病院の実績・必要性を説明する良い機会に
再編統合424病院公表を受けて
再編統合対象の公立・公的病院名公表問題を受けて、京都府内の公立・公的病院が果たしている地域での役割の重要性を再確認するべく、今回は国立病院機構宇多野病院の齊藤三則事務部長に話を伺った。
――再編統合対象424病院の公表を何で知ったか。
新聞報道で知った。病院の方針は10月25日にホームページに掲載。当初、9月27日の発表後は、患者さんへの対応として外来で主治医から病院の方針などを伝えるよう努めた。
しかし、当院380床のうち急性期病床50床が、一定のスケールでもって評価されたものの、380床全体の評価ではないということは、病院側は理解していても一般の方たちにはわからない。その内容をどういった表現で伝えればよいかと考え、今後の病院の方針をホームページへ掲載することとなった。
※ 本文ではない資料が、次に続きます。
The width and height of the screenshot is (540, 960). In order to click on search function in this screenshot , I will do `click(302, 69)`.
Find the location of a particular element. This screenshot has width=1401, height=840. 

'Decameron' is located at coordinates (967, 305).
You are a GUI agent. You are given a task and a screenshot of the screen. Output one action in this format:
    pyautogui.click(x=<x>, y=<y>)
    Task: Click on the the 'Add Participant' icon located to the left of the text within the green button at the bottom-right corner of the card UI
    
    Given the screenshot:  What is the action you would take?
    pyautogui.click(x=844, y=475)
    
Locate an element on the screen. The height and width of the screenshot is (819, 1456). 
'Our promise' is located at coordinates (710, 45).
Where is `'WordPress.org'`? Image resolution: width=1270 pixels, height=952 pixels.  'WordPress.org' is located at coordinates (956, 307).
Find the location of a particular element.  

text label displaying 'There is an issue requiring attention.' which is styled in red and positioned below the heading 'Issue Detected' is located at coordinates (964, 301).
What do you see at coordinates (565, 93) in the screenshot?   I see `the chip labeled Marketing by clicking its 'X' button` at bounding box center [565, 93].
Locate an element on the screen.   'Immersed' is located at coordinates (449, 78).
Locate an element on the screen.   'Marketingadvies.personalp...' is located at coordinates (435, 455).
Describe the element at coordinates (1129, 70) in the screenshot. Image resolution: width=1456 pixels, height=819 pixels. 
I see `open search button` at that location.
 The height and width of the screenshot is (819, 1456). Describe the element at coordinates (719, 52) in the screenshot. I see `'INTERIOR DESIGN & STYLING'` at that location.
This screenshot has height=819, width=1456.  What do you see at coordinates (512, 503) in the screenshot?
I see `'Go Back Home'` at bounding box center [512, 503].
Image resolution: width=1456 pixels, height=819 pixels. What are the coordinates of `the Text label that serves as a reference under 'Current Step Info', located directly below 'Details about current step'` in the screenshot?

――それは逆に患者さんからの反響が大きかったということか。
患者さんからの問い合わせがあったと医師から聞いている。数字を把握しているわけではないが、多くの患者さんが不安を持っておられるようだ。
病院スタッフについては、各職場長が集まる管理診療会議で、私から今回の病院名公表の経緯を説明し、各職場長からスタッフに病院がなくなるわけではないこと、今まで通り診療を行っていくことを伝えてもらった。今回の件に関しては、当院の院長も福知山市民病院や舞鶴赤十字病院、国保京丹波町病院の院長と同じく、唐突な発表に戸惑いを持った。今後は地域医療構想調整会議の中で急性期病床の必要性を訴えていかなければならないと考えている。
――病院が果たしている役割についてお聞きしたい。
当院の患者さんは脳神経内科の中で神経・筋難病が一番多く、脳リハビリ科、発作科、整形外科、小児科、リウマチ科、循環器内科、脳神経外科を中心に標榜し、日々生活に困っている難病患者さんを中心に診療を行っている。380床のうち、新聞で公表された急性期病床50床、回復期病床55床があり、残り275床で神経・筋難病等の患者さんを受け入れている。
当院は、国の政策医療を担う国立病院機構として、主にセーフティーネット系を担当。指定難病335疾患のうち、49疾患の診療を行っている。毎年秋に患者さんの定点調査を行っていて、入院患者さんのうち70%が難病患者さんとなっている。
疾患でみると、パーキンソン病が一番多く73%、筋ジストロフィーが22%、その他にALS、筋委縮側索硬化症、多発性硬化症、脊髄小脳変性症、重症筋無力症、悪性関節リウマチなどの疾患を診ている。
ある統計資料との比較においては、京都府内では2万人が難病の受給者証を取得しており、当院では京都府外の受給者証をお持ちの患者さんも含めて1100人が受診している。パーキンソン病で調べてみたところ、京都府内には3331人の患者さんがおり、そのうち当院には592人、18%が受診されている。
当院は臨床研究部を設置しており、患者さんのデータベースをもとに臨床研究や治験に積極的に取り組んでいる。また、認知症、パーキンソン病をはじめとした神経変性疾患、神経免疫疾患、てんかんの治療実績が豊富にあり、難治性疾患の新規治療開発にも力を入れている。
――急性期病棟に対するお考えは。
当院は救急告示病院であるが、全科体制ではなく標榜科も限られるため、救急受入患者さんは少ない。2018年度実績では救急受入患者は524人で入院は191人。このうちの175人を、今回再編統合対象とされた急性期病棟で受け入れている。この175人のうち84人が難病患者さんであった。つまり、この急性期病棟50床がなかったら、難病患者さんを受け入れられていないということだ。難病が重篤化して救急搬送されることもあるが、例えば基礎疾患に難病をお持ちの患者さんの誤嚥性肺炎や熱発、骨折等の受入が必要となる。病院としては、今後もこういった機能をしっかりと維持し対応していかなければならないと考えている。
――最後におっしゃりたいこと。
今回、厚労省が公表した再編統合対象の切り取り方も一つの見方だろう。当院としては、424病院が公表されたことで、地域医療構想調整会議の中であらためて診療実績を示し、当院の必要性を説明していく良い機会と捉えたい。